(Beginning of DATASET ENTRIES)

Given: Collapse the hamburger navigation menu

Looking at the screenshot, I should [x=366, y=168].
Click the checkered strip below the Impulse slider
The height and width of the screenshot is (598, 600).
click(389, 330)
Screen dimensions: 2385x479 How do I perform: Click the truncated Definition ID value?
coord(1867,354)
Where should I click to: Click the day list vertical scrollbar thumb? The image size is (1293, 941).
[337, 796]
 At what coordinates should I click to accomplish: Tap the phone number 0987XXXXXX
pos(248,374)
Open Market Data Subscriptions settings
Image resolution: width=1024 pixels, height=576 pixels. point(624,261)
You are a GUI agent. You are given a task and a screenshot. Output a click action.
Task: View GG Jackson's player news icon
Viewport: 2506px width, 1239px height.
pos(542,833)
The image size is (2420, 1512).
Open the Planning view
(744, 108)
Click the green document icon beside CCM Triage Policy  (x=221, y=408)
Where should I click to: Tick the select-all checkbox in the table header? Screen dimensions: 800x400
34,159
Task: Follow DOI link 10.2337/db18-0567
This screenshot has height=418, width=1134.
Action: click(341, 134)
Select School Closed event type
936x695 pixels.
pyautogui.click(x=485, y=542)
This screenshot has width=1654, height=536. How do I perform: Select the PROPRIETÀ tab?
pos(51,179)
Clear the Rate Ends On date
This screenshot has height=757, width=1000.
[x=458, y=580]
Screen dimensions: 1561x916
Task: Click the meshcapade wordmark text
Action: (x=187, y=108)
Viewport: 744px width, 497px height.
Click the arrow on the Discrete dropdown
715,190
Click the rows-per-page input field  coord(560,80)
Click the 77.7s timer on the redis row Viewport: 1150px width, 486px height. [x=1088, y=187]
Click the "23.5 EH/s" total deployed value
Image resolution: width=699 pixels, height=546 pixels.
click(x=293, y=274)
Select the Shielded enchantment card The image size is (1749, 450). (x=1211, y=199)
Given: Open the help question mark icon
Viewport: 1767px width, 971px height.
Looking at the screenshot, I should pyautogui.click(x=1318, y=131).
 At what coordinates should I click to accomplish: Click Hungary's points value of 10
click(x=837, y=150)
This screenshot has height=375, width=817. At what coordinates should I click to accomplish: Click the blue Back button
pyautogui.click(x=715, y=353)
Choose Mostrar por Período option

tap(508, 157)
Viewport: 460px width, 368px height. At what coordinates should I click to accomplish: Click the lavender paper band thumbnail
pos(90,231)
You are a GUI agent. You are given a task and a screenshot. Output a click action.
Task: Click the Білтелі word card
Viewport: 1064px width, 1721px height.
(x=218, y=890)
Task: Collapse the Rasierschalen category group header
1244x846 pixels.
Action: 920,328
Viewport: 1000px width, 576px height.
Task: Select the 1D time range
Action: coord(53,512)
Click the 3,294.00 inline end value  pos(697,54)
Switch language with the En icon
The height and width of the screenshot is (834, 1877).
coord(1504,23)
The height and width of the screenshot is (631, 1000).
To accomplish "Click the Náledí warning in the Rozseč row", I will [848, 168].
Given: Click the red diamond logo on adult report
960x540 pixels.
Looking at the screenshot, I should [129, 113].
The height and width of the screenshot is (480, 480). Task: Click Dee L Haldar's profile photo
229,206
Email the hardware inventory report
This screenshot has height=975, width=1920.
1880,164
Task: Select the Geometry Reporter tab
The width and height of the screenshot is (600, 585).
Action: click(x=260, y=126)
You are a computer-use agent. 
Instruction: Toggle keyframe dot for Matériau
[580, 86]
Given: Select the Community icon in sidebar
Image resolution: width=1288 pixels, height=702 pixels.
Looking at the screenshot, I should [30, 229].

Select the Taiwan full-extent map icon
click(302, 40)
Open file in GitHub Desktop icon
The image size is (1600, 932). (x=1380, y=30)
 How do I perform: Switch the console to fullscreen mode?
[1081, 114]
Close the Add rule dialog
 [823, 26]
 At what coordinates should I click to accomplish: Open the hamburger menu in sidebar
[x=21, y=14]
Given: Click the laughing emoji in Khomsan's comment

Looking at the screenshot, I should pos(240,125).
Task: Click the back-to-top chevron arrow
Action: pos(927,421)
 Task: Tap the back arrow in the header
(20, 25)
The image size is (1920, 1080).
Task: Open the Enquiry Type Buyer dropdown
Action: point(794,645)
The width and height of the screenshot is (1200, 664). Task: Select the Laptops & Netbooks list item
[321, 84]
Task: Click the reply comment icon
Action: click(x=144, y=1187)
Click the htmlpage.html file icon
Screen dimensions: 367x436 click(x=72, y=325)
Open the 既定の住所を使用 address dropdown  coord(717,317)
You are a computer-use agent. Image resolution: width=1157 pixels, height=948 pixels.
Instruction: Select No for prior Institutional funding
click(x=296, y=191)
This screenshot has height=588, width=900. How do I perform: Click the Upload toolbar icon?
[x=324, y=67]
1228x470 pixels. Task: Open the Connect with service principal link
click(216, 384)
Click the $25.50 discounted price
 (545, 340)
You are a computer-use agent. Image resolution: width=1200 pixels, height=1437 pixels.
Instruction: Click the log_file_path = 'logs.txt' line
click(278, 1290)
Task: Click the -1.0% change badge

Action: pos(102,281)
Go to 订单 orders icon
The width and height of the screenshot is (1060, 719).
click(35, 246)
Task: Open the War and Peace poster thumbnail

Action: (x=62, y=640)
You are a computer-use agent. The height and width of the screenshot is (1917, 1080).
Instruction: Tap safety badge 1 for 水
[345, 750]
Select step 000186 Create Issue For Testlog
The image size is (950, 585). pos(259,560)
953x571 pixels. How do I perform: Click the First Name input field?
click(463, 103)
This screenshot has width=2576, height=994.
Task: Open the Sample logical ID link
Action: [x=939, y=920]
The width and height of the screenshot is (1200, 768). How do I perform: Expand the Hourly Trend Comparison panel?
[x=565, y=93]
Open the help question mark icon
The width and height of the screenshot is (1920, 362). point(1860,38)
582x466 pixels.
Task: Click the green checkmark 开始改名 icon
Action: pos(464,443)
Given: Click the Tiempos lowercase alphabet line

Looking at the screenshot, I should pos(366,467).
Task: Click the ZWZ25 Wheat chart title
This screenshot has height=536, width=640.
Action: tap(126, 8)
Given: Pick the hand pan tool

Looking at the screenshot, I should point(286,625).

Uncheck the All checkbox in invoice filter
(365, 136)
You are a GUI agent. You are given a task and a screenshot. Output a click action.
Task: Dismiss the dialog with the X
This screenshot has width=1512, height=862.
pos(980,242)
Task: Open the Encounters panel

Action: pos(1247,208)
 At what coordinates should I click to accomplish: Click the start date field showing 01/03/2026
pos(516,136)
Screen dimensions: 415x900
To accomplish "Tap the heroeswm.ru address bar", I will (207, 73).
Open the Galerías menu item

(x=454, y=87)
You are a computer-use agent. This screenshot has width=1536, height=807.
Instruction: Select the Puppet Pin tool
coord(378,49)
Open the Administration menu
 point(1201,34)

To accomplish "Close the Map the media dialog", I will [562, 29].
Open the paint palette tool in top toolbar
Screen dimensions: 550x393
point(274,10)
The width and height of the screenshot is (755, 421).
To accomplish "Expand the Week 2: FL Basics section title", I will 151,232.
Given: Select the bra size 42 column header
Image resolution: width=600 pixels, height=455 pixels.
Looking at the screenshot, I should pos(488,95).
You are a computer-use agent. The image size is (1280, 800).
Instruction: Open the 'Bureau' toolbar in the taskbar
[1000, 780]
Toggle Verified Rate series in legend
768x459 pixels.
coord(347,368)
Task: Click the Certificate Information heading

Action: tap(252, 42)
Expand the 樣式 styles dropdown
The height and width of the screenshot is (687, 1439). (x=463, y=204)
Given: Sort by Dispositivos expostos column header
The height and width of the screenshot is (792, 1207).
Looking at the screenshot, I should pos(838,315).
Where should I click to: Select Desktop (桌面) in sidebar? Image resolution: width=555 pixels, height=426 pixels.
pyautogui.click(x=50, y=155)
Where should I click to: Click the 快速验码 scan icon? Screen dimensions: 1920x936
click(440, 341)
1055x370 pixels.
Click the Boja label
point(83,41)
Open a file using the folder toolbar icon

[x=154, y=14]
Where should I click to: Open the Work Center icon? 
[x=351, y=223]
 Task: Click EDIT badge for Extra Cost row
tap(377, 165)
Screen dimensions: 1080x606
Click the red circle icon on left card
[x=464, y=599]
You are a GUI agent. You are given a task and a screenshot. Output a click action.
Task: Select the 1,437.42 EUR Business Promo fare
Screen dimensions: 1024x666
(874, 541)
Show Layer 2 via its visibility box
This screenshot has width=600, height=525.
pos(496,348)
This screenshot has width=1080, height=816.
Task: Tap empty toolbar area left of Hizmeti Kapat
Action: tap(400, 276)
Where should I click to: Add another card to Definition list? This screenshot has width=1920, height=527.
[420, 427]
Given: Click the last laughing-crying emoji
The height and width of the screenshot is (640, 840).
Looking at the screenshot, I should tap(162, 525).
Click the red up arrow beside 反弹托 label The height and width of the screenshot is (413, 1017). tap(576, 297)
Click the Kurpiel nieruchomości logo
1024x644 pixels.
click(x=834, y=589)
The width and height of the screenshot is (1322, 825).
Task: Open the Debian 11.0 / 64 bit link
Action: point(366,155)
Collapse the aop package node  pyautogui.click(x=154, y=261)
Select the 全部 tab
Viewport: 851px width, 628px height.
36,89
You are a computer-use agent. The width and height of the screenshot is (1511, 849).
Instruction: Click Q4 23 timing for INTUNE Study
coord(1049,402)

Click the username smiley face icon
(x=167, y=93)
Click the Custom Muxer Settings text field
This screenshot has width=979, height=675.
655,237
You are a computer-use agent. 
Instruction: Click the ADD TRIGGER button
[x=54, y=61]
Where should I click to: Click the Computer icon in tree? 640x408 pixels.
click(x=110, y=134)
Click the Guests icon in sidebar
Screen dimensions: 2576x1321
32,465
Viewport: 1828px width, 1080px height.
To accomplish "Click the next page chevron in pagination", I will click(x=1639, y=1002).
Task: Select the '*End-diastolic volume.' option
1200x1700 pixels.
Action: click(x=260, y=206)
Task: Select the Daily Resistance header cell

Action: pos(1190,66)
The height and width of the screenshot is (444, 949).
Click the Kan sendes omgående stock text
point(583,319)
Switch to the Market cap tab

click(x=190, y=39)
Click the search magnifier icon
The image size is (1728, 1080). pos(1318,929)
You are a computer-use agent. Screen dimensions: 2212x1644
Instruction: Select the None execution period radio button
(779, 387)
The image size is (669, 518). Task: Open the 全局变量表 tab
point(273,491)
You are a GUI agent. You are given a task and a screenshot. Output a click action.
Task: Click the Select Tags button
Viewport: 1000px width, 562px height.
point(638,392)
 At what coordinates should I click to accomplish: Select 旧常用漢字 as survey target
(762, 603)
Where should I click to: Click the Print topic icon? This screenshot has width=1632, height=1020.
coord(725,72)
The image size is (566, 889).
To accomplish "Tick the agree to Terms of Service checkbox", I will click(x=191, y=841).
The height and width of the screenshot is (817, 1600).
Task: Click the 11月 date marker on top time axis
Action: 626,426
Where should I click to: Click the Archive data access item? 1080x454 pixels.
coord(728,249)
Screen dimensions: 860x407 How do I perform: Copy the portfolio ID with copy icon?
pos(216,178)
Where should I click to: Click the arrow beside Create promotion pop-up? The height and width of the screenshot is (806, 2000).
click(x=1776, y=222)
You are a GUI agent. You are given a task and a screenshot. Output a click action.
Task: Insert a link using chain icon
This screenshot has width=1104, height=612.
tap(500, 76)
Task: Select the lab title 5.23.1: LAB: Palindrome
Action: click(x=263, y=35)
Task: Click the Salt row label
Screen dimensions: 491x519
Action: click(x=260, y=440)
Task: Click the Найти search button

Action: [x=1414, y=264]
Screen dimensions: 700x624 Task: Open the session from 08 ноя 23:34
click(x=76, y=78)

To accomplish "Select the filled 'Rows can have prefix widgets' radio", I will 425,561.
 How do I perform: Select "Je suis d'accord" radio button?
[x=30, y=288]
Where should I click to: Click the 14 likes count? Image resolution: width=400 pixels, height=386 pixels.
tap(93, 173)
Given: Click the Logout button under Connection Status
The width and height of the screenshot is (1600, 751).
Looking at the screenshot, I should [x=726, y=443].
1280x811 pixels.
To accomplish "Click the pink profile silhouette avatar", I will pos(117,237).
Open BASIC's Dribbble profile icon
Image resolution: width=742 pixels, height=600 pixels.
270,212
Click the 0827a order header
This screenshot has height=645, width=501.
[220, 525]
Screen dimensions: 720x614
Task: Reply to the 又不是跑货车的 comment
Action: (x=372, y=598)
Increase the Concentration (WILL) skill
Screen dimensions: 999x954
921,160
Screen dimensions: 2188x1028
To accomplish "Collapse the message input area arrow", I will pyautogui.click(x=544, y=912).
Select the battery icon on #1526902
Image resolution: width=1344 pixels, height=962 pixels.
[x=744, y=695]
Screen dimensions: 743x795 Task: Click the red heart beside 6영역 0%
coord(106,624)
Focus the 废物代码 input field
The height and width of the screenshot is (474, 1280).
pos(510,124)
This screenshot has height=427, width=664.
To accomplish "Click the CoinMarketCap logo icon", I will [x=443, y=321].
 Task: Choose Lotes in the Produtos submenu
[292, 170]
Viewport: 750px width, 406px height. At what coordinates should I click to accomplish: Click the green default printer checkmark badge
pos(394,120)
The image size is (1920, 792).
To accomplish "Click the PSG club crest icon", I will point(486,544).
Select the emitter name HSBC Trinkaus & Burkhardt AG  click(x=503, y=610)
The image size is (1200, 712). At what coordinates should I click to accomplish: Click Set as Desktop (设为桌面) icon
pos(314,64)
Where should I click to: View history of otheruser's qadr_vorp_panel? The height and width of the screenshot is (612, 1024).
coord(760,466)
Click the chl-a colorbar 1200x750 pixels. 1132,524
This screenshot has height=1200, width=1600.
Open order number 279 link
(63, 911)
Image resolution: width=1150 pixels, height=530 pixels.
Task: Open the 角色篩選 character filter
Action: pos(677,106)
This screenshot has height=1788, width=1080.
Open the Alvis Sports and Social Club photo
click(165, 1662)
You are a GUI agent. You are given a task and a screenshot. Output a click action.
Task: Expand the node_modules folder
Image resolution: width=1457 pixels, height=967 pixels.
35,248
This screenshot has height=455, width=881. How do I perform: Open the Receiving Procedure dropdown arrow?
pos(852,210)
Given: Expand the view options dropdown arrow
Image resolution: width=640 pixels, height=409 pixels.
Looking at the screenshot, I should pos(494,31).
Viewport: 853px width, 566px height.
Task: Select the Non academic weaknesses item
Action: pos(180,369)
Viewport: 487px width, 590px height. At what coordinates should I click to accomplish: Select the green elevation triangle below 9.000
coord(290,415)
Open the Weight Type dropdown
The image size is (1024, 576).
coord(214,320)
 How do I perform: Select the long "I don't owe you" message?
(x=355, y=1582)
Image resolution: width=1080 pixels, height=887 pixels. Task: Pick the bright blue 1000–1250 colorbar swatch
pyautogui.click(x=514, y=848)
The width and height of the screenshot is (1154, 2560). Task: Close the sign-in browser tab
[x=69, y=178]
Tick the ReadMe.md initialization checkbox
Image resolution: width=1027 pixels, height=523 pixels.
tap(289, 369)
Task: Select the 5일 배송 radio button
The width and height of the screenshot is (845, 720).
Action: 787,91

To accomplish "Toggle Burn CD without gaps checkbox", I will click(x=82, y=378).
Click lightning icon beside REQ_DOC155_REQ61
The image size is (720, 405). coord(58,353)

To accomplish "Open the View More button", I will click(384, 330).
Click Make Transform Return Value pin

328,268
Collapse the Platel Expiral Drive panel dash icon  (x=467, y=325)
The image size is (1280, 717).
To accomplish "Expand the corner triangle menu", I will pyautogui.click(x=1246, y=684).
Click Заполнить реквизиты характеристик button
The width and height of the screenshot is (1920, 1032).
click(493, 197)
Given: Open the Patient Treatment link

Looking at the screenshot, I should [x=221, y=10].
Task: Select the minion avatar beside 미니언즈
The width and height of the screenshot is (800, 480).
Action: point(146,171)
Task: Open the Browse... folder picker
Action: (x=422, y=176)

(End of DATASET ENTRIES)

* **WHAT IS BEING ASKED**: Count the lines above with the string "address"; report only that figure.

* **RESPONSE TO THIS TASK**: 2